> [Text for analysis]:
Italy was represented at the Junior Eurovision Song Contest 2014 with the song "Tu primo grande amore", written by Fabrizio Berlincioni, Vincenzo Cantiello, Leonardo de Amicis, Francesca Giuliano, and Alterisio Paoletti, and performed by Cantiello himself. The Italian participating broadcaster, Radiotelevisione italiana (RAI), internally selected its entry for the contest. This was the first-ever entry from Italy in the Junior Eurovision Song Contest. The song won the contest with 159 points.

==Internal selection==
Shortly after the Junior Eurovision Song Contest 2013, Radiotelevisione italiana (RAI) revealed that it was interested in participating in the 2014 contest and attended a workshop for interested broadcasters. On 8 July 2014, it was announced that Italy would in fact make their debut in the 2014 contest. Two months later on 4 September 2014, the broadcaster revealed that Vincenzo Cantiello had been internally selected to represent the country with the song "Tu primo grande amore".

== At Junior Eurovision ==
At the running order draw which took place on 9 November 2014, Italy were drawn to perform eleventh on 15 November 2014, following and preceding .

> [Task statement]:
In the text about Italy at Junior Eurovision 2014, swap "broadcaster" for "network" and write out the part starting at "Italy was represented" and ending at "with 159 points.".

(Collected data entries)
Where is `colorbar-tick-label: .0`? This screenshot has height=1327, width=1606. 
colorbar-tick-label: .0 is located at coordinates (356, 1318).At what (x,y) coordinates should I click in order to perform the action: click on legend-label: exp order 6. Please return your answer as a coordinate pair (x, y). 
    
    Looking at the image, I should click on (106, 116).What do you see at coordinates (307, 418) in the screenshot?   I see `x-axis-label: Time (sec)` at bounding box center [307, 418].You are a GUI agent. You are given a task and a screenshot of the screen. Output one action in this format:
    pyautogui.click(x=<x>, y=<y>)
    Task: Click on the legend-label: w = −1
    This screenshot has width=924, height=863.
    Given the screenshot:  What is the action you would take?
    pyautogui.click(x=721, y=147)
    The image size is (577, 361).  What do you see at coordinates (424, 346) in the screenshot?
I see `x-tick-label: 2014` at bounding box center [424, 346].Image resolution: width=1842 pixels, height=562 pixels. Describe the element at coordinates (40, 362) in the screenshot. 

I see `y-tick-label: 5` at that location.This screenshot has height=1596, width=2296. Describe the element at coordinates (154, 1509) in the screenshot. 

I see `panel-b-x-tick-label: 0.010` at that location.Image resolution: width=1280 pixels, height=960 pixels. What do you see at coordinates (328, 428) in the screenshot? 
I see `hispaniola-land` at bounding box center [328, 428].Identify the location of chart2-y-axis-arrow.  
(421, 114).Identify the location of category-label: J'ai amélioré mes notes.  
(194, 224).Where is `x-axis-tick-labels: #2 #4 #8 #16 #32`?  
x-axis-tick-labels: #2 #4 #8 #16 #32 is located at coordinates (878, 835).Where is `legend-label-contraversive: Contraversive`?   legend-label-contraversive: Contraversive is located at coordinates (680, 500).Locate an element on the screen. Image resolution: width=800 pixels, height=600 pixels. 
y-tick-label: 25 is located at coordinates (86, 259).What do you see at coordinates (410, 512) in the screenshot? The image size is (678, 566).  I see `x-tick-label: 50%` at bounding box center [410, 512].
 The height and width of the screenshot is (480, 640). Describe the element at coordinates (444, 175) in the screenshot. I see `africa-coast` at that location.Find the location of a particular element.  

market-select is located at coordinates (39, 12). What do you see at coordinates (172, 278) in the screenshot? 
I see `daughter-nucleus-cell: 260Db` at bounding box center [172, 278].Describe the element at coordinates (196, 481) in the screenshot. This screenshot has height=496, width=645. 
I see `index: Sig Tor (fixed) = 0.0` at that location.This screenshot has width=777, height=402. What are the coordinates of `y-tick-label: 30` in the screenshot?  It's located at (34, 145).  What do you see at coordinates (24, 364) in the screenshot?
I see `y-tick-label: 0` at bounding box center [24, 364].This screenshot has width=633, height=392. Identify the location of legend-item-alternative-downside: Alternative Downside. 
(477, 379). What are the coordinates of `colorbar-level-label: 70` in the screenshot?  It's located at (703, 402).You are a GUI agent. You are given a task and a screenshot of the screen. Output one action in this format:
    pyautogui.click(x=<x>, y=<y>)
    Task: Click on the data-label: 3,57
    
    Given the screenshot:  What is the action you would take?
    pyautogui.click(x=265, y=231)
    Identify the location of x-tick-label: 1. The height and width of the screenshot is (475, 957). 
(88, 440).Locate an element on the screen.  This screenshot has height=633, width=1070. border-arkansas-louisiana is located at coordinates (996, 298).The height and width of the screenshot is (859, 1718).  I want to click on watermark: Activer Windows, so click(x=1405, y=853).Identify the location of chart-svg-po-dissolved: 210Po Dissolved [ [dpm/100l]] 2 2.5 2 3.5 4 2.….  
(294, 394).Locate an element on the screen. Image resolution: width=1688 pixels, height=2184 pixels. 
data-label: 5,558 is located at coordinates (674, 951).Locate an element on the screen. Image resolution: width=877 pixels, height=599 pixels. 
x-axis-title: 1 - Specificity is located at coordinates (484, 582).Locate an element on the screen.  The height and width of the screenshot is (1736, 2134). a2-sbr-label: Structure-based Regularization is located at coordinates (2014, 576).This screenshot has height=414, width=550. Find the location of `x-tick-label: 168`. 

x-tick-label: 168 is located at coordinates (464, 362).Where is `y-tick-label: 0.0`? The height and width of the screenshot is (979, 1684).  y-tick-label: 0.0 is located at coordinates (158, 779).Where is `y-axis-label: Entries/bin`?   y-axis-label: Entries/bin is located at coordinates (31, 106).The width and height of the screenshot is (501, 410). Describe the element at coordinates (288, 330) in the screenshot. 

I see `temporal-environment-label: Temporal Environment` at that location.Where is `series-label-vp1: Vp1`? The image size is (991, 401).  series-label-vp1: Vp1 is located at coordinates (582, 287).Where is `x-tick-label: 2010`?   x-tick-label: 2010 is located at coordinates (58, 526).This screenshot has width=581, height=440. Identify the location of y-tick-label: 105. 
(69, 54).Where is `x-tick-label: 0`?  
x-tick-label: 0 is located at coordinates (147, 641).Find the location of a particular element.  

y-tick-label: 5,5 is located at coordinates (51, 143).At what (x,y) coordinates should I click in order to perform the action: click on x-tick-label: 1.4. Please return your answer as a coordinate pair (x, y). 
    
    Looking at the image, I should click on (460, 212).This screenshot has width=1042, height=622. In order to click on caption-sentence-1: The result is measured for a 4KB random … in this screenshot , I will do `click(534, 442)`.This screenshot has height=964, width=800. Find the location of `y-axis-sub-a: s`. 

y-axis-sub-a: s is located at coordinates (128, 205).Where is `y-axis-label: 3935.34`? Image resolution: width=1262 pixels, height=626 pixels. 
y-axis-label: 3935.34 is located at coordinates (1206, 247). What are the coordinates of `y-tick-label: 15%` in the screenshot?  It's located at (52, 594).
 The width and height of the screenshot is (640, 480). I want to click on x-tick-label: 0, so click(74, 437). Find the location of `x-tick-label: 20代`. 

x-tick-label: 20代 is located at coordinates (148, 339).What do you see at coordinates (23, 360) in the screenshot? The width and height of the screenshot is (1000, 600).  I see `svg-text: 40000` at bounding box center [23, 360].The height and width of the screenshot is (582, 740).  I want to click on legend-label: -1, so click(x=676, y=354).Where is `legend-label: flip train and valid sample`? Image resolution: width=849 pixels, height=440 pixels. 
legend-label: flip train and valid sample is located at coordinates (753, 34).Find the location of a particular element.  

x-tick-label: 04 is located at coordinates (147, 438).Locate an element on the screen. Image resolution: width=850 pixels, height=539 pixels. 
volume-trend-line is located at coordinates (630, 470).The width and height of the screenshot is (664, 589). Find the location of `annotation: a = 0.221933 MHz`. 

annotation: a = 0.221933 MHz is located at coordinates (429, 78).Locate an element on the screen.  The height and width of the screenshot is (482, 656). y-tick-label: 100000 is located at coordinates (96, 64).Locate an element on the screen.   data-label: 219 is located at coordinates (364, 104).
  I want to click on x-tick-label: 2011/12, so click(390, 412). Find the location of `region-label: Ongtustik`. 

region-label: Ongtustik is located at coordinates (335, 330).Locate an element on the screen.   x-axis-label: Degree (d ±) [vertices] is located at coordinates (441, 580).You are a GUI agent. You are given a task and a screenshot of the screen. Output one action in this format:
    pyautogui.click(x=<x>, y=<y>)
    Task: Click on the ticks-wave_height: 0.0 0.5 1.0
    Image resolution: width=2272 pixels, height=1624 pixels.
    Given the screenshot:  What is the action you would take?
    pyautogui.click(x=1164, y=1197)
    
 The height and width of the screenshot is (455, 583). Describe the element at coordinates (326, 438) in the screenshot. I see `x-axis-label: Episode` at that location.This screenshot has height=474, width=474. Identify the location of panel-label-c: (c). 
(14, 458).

> [Written response]:
Italy was represented at the Junior Eurovision Song Contest 2014 with the song "Tu primo grande amore", written by Fabrizio Berlincioni, Vincenzo Cantiello, Leonardo de Amicis, Francesca Giuliano, and Alterisio Paoletti, and performed by Cantiello himself. The Italian participating network, Radiotelevisione italiana (RAI), internally selected its entry for the contest. This was the first-ever entry from Italy in the Junior Eurovision Song Contest. The song won the contest with 159 points.